I had a huge (for this blog and for the previous amount of interest) surge of traffic here today from search engines for the terms wikileaks cover names and “wikileaks cover names” with over 60 combined hits on those two so far today. I’ll have to poke around the internet and see whether I can determine what might have caused the sudden interest, I guess. Anyway, nice to see it.

ETA: It may be that this now ranks 2nd in the Google results for wikileaks cover names (I don’t know, but I doubt it did before today). Darn, I was hoping there was a big news story on it and that everyone else was enjoying a similar surge. Oh well.

An archive of the cover names as they existed a few months ago can be found here

Of course, the fact that wikileaks doesn’t seem to be responding at the moment may have something to do with it as well… in fact none of the cover names I’ve tried so (quite a few) far respond either. Coincidence or DOS? Who knows.


Threat Level @ Wired.com- Judge Backtracks: WikiLeaks Resumes U.S. Operations

March 1, 2008

Good news!

Judge Backtracks: WikiLeaks Resumes U.S. Operations

SAN FRANCISCO — A federal judge on Friday allowed whistle-blower site WikiLeaks to resume operation in the United States, a week after ordering its U.S.  hosting company and domain registrar to shut down and lock the renegade’s site from the internet.

The judge conceded the futility of attempts to censor information, in this instance private banking records, after it has been posted to the internet.

“When this genie gets out of the bottle, it’s out for all purposes,” U.S. District Judge Jeffrey White said after a more than 3-hour-long hearing here. Earlier, White said he had “an obligation to get it right” and that “I took an oath to uphold the Constitution.”


The wikileaks court order

February 29, 2008

Apparently POGO, the ACLU and EFF (among others) are stepping up in protest of the recent court order against wikileaks, which apparently says something like (I haven’t read it, so don’t give me notice of it please)

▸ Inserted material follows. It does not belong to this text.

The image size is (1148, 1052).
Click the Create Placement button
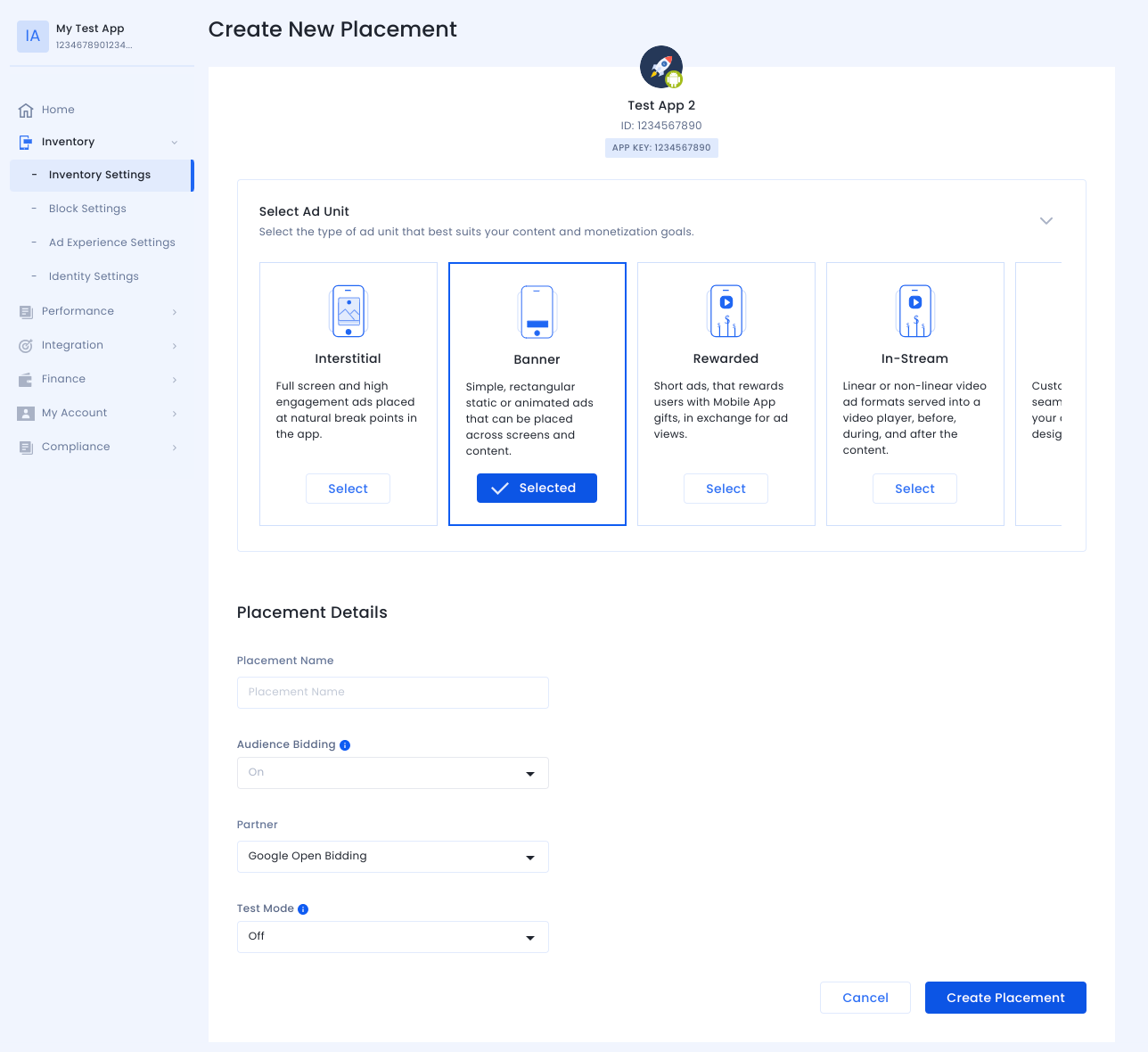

The judge also issued a temporary restraining order that forbade Wikileaks from displaying, posting, publishing or distributing any material pertaining to the bank on any site that it directly owned or over which it had any control. The order instructed Wikileaks to ensure that all of the bank’s information was removed from all Web sites it owned or controlled, to disable links to the material on such sites and to provide the court with proof that it had complied with the orders. The judge’s order even enjoined everyone who read the order or received notice of it from publishing or even linking to the documents.

quote source

I’ve read that the owners of The Pirate Bay are among those who mirror the wikileaks site, though I haven’t verified that.

I can just imagine the kind of legal threats and replies that might go on there… (hint- if you are squemish about reading four letter words, DON’T read The Pirate Bay’s replies to legal threats.)